This can only happen when the
social order is tripartite, threefold: The economy is auto-
administered, the political state is no longer the absolute,
all-inclusive entity, but is exclusively concerned with rights alone,
and spiritual/cultural life is truly free, meaning that here in
reality a free spiritual sector can be organized. The spiritual life
of humanity can only be free if it is dependent only upon itself and
when all the institutions responsible for cultivating the spirit,
that is, cultural life, are dependent only upon themselves.
What do we have then, when we have this
tripartite organism, this social organism? We have an economy in
which the living physical earth is predominant. In this sector the
economic forces of the economy itself are active. I doubt anyone will
think that if the economy is organized as described in my book
Towards Social Renewal — Basic Issues of the Social Question
some kind of super-sensible forces will be present. When we eat, when
we prepare our food, when we make our clothing, it is all reality.
Esthetics may be symbolically present, but the actual clothing is the
reality.
When we look at the second sector of the
future social organism [the rights sector], we don't have a symbolism like
the second stage, where the political state constituted the totality,
but we have what is valid for one person being equally valid for the
other. And the third sector will be neither symbol nor platitude, but
a spiritual/cultural reality. The spirit will possess the possibility
of really living within humanity. The inner social order can only be
built through a transition to inner truthfulness. In the age of
platitudes this will be especially difficult though. For during the
age of platitudes people acquire a certain ingenious cleverness,
which is, however, nothing more than a play on words of the old
concepts. Just consider for a moment a characteristic example.

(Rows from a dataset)
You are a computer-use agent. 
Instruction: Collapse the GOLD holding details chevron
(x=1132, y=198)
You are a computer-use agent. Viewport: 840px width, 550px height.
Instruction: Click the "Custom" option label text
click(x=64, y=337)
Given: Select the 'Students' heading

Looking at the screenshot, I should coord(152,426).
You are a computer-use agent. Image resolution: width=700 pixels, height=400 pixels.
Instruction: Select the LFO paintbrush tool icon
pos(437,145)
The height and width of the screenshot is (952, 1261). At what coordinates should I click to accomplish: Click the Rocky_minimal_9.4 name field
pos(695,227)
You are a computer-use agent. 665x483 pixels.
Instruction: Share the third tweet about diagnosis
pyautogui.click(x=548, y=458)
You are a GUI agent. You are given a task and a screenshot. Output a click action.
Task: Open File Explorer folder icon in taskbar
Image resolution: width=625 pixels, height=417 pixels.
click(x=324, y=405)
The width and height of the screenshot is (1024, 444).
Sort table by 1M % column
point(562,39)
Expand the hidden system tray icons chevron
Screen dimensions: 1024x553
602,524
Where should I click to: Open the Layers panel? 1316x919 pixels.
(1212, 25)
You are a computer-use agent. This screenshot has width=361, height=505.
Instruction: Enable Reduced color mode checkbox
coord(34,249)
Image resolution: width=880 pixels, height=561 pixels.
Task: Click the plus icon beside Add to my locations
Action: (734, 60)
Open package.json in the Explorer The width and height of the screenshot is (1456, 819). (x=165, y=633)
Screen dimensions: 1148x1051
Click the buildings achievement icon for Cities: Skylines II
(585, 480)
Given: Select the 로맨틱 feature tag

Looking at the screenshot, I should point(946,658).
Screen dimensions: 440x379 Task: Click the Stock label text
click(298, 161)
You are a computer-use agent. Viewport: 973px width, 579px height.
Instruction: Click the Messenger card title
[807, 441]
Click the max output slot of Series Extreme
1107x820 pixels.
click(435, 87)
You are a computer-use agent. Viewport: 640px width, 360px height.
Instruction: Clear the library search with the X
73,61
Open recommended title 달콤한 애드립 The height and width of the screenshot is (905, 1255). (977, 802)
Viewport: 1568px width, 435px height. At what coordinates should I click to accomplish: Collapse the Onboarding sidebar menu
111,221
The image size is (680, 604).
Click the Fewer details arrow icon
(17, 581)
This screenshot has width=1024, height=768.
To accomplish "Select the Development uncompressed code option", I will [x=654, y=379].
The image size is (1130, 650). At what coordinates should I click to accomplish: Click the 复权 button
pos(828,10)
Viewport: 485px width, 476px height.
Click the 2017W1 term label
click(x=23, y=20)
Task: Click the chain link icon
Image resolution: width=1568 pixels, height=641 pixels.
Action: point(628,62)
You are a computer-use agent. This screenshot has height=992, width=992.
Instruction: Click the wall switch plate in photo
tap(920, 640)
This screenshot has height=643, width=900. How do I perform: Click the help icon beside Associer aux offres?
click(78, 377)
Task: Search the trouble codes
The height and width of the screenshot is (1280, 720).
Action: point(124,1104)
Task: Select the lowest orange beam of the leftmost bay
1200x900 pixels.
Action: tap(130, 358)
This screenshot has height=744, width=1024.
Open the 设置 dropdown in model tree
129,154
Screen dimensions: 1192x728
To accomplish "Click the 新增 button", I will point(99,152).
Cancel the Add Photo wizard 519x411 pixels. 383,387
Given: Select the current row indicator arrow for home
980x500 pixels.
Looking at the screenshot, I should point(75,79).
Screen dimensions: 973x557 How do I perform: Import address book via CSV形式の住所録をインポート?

=== Challenge ===
In the excerpt on the threefold social order, what is the political state exclusively concerned with?

=== Full solution ===
Rights alone.